The Inside Story of China's High-Tech Industry: Making Silicon Valley in Beijing
- Cover
- Author: Yu Zhou
- Language: English
- Series: Asia/Pacific/Perspectives
- Subject: Economics, regional sciences, geography, planning, sociology, information technology, Chinese clusters of innovation (COIs), technology and society
- Genre: Non-fiction
- Published: 2007
- Publisher: Rowman & Littlefield
- Pages: 214
- ISBN: 978-0-7425-5579-2

= The Inside Story of China's High-Tech Industry: Making Silicon Valley in Beijing =

2007 book by Yu Zhou

The Inside Story of China's High-Tech Industry: Making Silicon Valley in Beijing is a 2007 book by Chinese-American economic geographer and academic Yu Zhou. Zhou examines the early transformation of Beijing's Zhongguancun (ZGC) Science Park from an academic district with China's leading research institutes and universities to a technologically innovative entrepreneurial center in the information and communication technology (ICT) sectors since the 1980s. The author argues that the synergy of China's domestic and export markets have been crucial to technological learning and industrial competitiveness in China, challenging the notion that export and foreign multinational corporations (MNCs) are the primary drivers of progress in less developed countries. The book was published by Rowman & Littlefield and is part of its Asia/Pacific/Perspectives series.

==Background==

Zhou is a professor of geography in the Earth Science and Geography Department at Vassar College. She lived in ZGC from the 1970s until her graduation from Perking University in 1989. She received her PhD in geography at University of Minnesota.

==Summary==

In 8 chapters, Zhou examines the development of the high-tech industry in ZGC, Beijing, between the 1980s and the mid-2000s—a critical transition period of China's technological growth and political changes. She explores the unique growth trajectory of ZGC, contrasting it with other East Asian export-oriented economies by highlighting China's blend of domestic and export market synergies. The book is divided into phases, documenting the birth of nongovernmental technology firms in the 1980s (also known as minying firms), the impact of MNCs in the 1990s, and the rise of returnee Internet entrepreneurs in the 2000s. Zhou introduces a quadrangle innovation system involving domestic companies, MNCs, the state, and research institutes. The author analyses the role of MNCs, the influence of returnee entrepreneurs, and the state's efforts to set technological standards (e.g., its national standard for Wireless LANs WAPI), its third-generation mobile communication standard TD-SCDMA). Zhou interviewed more than a hundred of various enterprises in ZGC. While the book is academic, it is also highly readable by referring to the personal background of the author and many stories of entrepreneurs and other actors the author encountered in ZGC.

==Reviews==

Peilei Fan praised the book for its comprehensive account of the evolution of ZGC. Fan appreciated Zhou's use of the quadrangle innovation system framework and her vivid, insider perspective. Despite minor criticisms regarding the treatment of theoretical synchronization and the homogeneous view of ICT industries, Fan acknowledged the book's significant contribution to understanding China's technological development. She regarded it as "the best book to date on ZGC".

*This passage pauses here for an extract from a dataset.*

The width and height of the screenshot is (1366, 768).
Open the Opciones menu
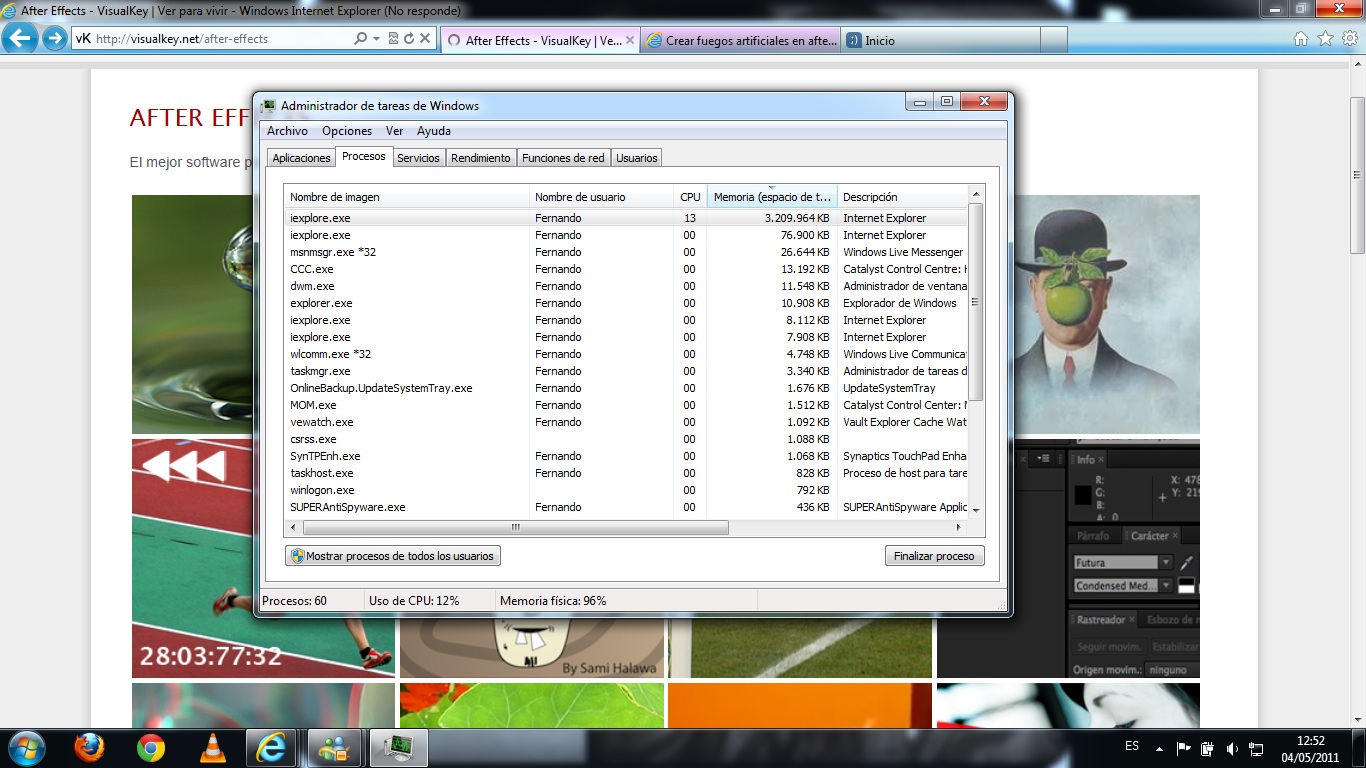[347, 131]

Douglas Fuller found the book to be a richly illuminating piece of scholarship offering a new perspective on the development of Beijing's ZGC high-technology district. Fuller appreciated Zhou's argument for considering domestic markets, alongside exports, as drivers of technological and economic development in large countries like China. He commended the analysis of the interdependence between local firms and MNCs and the evolution of ZGC, while also noting areas where the book could have included more robust arguments and data.

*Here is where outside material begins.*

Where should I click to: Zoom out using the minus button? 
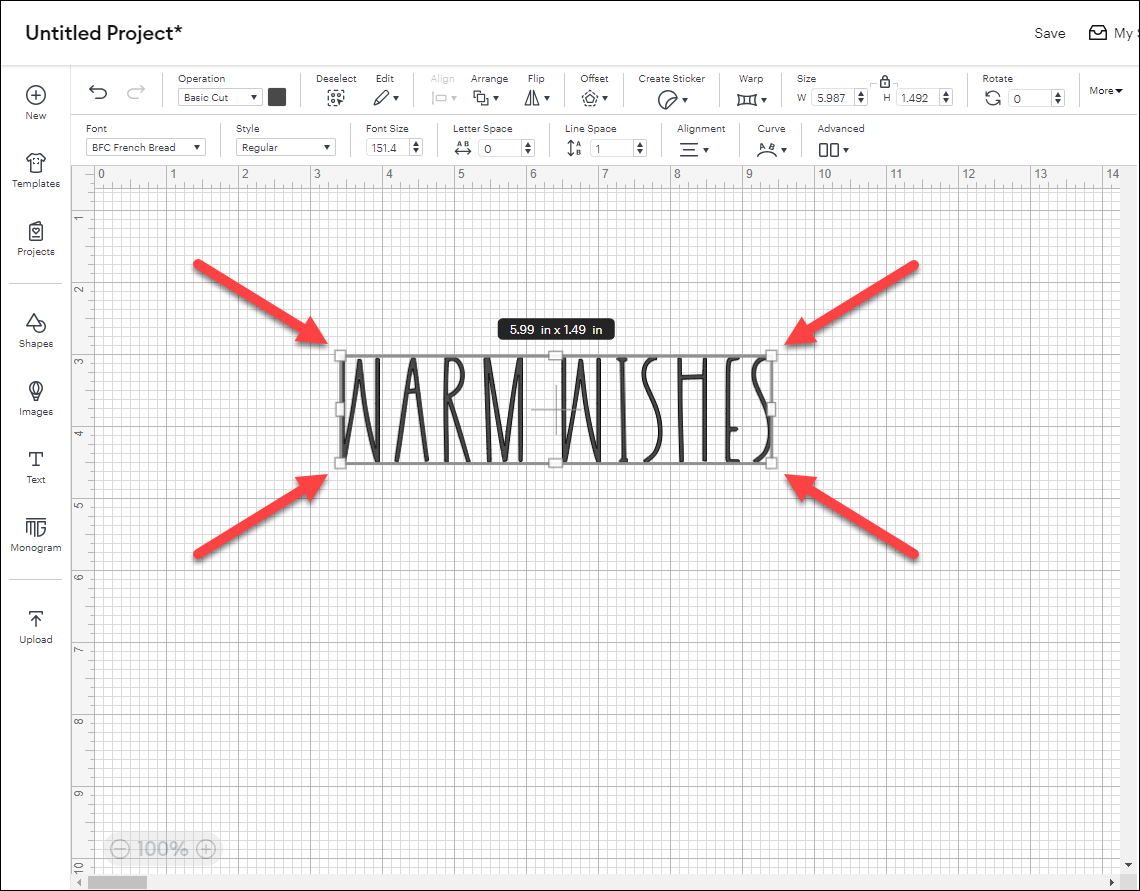(120, 849)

In his review, Mark Greeven judged the book as the most comprehensive and readable account of the ZGC high-technology area in Beijing. Greeven praised Zhou's extensive fieldwork and historical insights, noting that the book convincingly argues for the emergence of China's technological leadership from indigenous enterprises rather than MNCs or the government. Greeven still critiqued Zhou for downplaying the role of the government and not fully exploring regional diversity within China's innovation system.

Yun-Chung Chen praised the work for providing a comprehensive and insider perspective on the development of ZGC, Beijing's high-tech district. Chen appreciated the book's focus on the ICT industry and its theoretical insights, which distinguish it from other journalistic accounts. He noted the detailed analysis of different phases of ZGC's development and the roles of various actors, such as minying companies, MNCs, and overseas-trained returnee entrepreneurs. Chen also highlighted Zhou's critical views on technological nationalism and her argument about the significant yet complex impact of MNCs on China's technological advancement.

In his review, Fulong Wu highlighted Zhou's first-hand account and extensive fieldwork, documenting the transformation of ZGC into a high-tech hub. He found Zhou's analysis of the interaction between state policies, local firms, and MNCs compelling, noting the book's contribution to understanding China's indigenous R&D development. Wu concluded that the book is a significant and timely contribution to studies on China's technological advancement and urban development.